» STATED EXERCISE: Below, retype the material from the line with "You are a computer-use agent. Image" through the end, with no changes.

-- START ENTRIES --

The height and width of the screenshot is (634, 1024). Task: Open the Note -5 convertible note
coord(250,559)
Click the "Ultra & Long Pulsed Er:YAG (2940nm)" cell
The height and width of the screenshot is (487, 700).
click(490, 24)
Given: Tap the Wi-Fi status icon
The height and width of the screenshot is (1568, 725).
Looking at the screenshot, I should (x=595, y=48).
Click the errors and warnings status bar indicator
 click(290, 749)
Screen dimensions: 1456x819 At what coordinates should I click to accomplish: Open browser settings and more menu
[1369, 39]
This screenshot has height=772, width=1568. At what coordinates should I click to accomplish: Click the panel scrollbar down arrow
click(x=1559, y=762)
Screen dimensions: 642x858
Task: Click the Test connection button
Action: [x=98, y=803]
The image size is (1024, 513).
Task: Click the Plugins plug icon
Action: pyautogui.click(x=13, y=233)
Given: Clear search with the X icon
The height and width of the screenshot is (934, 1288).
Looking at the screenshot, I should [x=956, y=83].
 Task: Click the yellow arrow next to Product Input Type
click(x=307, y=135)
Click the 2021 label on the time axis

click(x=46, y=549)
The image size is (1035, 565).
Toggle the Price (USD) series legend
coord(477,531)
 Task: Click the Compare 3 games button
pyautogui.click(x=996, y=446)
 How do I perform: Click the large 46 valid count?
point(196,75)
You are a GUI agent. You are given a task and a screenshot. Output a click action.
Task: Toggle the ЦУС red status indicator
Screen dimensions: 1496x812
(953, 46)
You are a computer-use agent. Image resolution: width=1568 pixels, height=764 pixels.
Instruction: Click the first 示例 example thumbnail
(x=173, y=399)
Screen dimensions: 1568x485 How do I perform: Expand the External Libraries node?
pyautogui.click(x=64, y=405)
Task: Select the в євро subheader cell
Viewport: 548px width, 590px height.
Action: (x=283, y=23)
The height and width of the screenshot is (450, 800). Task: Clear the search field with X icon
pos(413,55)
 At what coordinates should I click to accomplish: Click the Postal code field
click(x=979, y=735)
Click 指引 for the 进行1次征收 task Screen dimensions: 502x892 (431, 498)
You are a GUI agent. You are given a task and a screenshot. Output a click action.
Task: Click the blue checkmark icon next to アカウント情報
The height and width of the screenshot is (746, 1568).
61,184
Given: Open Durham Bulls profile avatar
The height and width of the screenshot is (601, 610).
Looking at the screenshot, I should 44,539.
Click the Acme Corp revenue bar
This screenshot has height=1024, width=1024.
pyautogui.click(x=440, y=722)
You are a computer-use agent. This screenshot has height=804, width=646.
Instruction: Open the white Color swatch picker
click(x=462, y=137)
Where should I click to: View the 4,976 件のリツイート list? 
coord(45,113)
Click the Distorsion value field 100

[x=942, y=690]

-- END ENTRIES --

» RESPONSE TO THE TASK:
You are a computer-use agent. Image resolution: width=1568 pixels, height=764 pixels.
Instruction: Click the first 示例 example thumbnail
(x=173, y=399)
Screen dimensions: 1568x485 How do I perform: Expand the External Libraries node?
pyautogui.click(x=64, y=405)
Task: Select the в євро subheader cell
Viewport: 548px width, 590px height.
Action: (x=283, y=23)
The height and width of the screenshot is (450, 800). Task: Clear the search field with X icon
pos(413,55)
 At what coordinates should I click to accomplish: Click the Postal code field
click(x=979, y=735)
Click 指引 for the 进行1次征收 task Screen dimensions: 502x892 (431, 498)
You are a GUI agent. You are given a task and a screenshot. Output a click action.
Task: Click the blue checkmark icon next to アカウント情報
The height and width of the screenshot is (746, 1568).
61,184
Given: Open Durham Bulls profile avatar
The height and width of the screenshot is (601, 610).
Looking at the screenshot, I should 44,539.
Click the Acme Corp revenue bar
This screenshot has height=1024, width=1024.
pyautogui.click(x=440, y=722)
You are a computer-use agent. This screenshot has height=804, width=646.
Instruction: Open the white Color swatch picker
click(x=462, y=137)
Where should I click to: View the 4,976 件のリツイート list? 
coord(45,113)
Click the Distorsion value field 100

[x=942, y=690]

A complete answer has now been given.